Retirable plans to use the new funding to provide advisory services, hire more CFPs, continue product development, and invest in future partnerships. The company’s beta phase included helping 65,000 pre-retirees and creating 8,000 financial plans, End said.
Customers can set up their portfolios for free, but if they want to speak with a CFP, they pay $99 per year. If customers want further services, such as Medicare plans, the CFP will recommend trusted partners.
Abby Miller Levy, managing partner and co-founder of Primetime Partners, said in an interview that Retirable’s approach is immediately beneficial to older adults.
“There is something about being able to build skills so that it reduces financial stress, especially when you are an older adult seeing your bank account going down each month,” Levy said. “Dealing with finances is not going to be fun, but Retirable has made it more accessible, relatable and actionable.”
Meanwhile, Capitalize, also based in New York, touts that it is developing the first independent platform that enables people to locate and transfer their legacy 401(k) retirement assets. The startup, which launched in late 2019, closed on a $2 million seed round led by Bling Capital. Additional investors included Greycroft, RRE Ventures and Walkabout Ventures.
“One of the biggest problems is accounts that are tied to employers,” Gaurav Sharma, co-founder and CEO of Capitalize, told Crunchbase News. “They may offer a 401(k), but when you change jobs, you have to figure out what to do with the money, and many people tend to make bad decisions.”
Many times, people do one of two things: They leave their 401(k)s with former employers, often forgetting about them, or they cash them out and take the penalty prematurely.

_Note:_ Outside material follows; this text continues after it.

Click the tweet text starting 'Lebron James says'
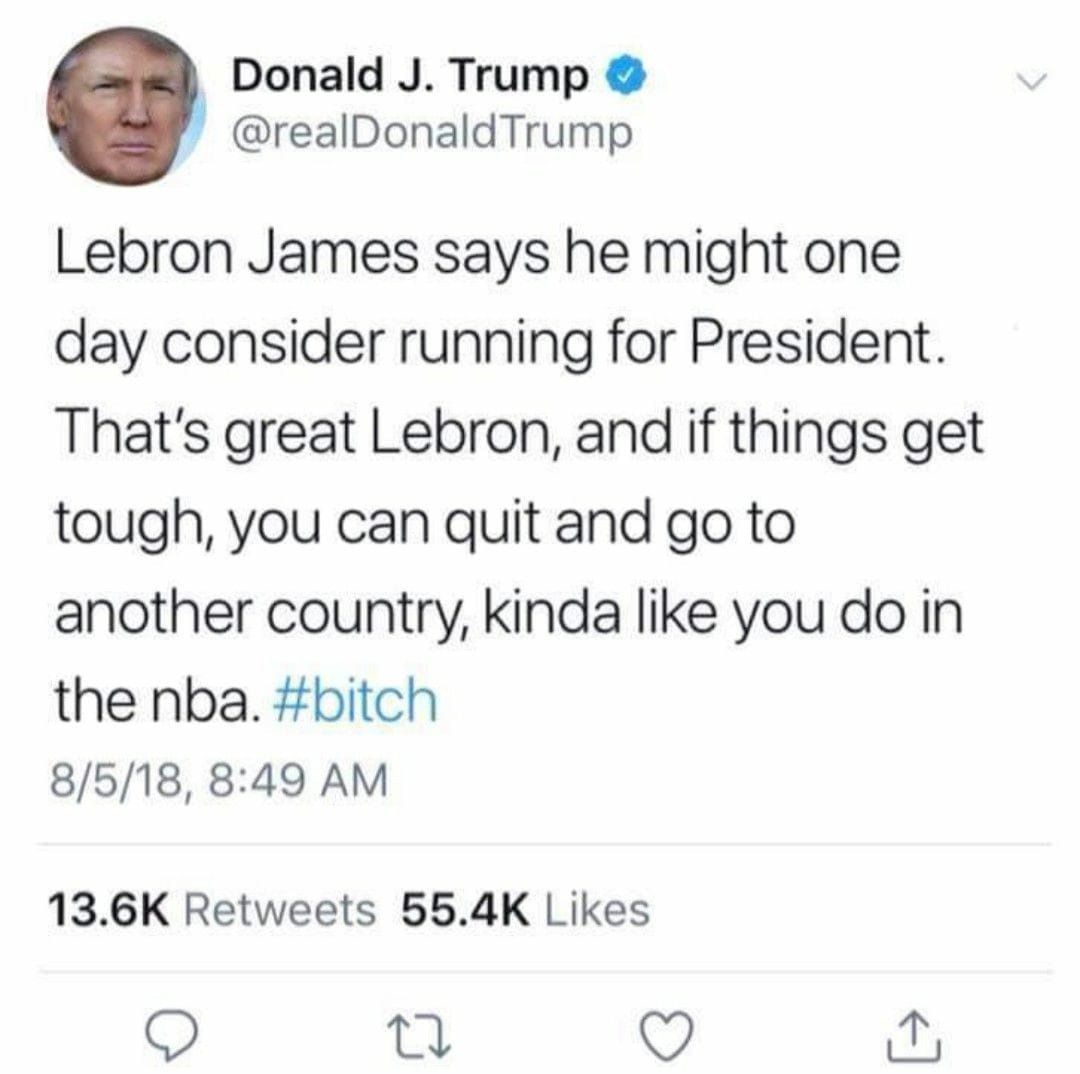 (x=518, y=477)
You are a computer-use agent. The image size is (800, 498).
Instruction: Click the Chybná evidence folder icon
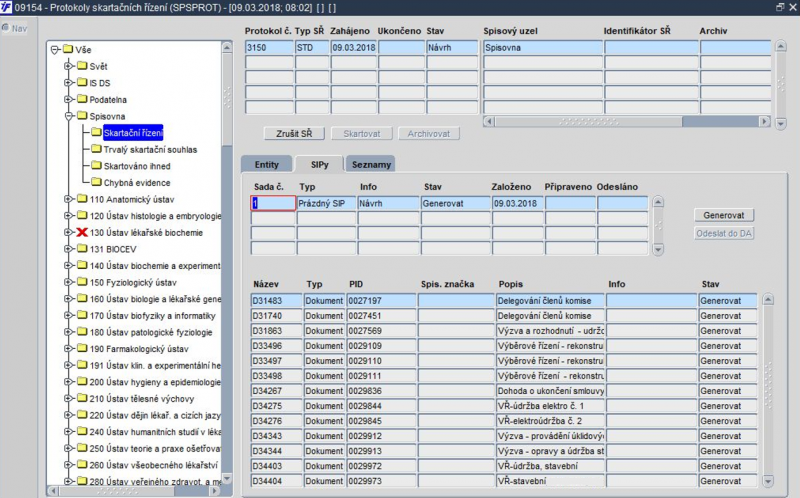[96, 183]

Of the 15 million people changing jobs per year, just 5 million roll over their 401(k)s into an individual retirement account, Sharma said.

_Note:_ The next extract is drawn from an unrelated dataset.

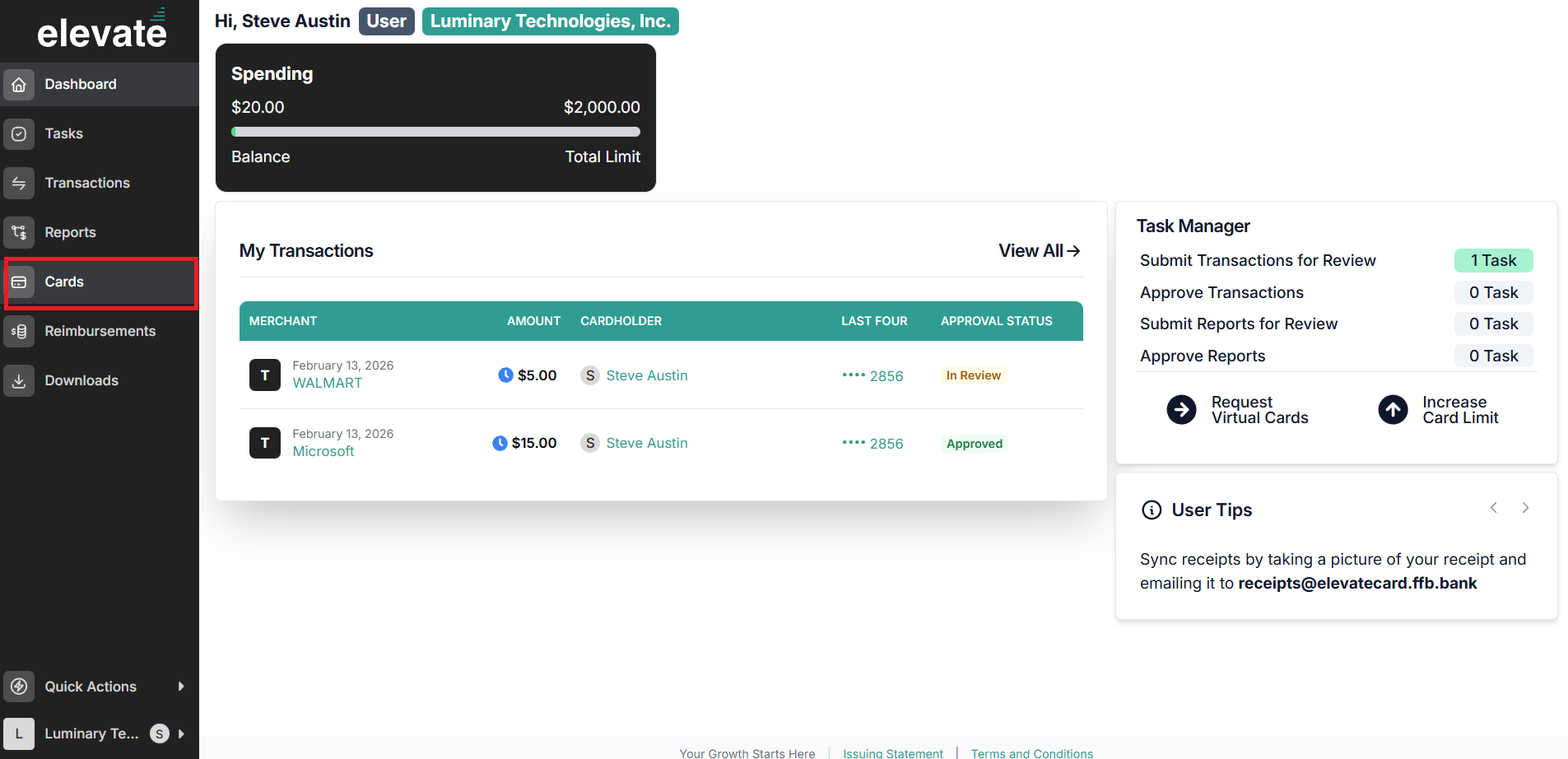Image resolution: width=1568 pixels, height=759 pixels.
Task: Click the 1 Task badge
Action: pyautogui.click(x=1493, y=260)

Instead, when Capitalize customers change jobs, they tell the platform where they work now, link it within their profile, and the startup will advise on the best course of action and transfer.
Capitalize will use the new funding for product development to add new features, grow its team within product engineering and support, and acquire new customers. Sharma intends to add four employees by the end of the year to make a workforce of 10.
“The 401(k) is a bit of a burden for the employer, and this is where we want to go in the long term,” Sharma said. “One of the reasons the launch is timely is that we managed to help people who were laid off during the pandemic to make the most of their savings.”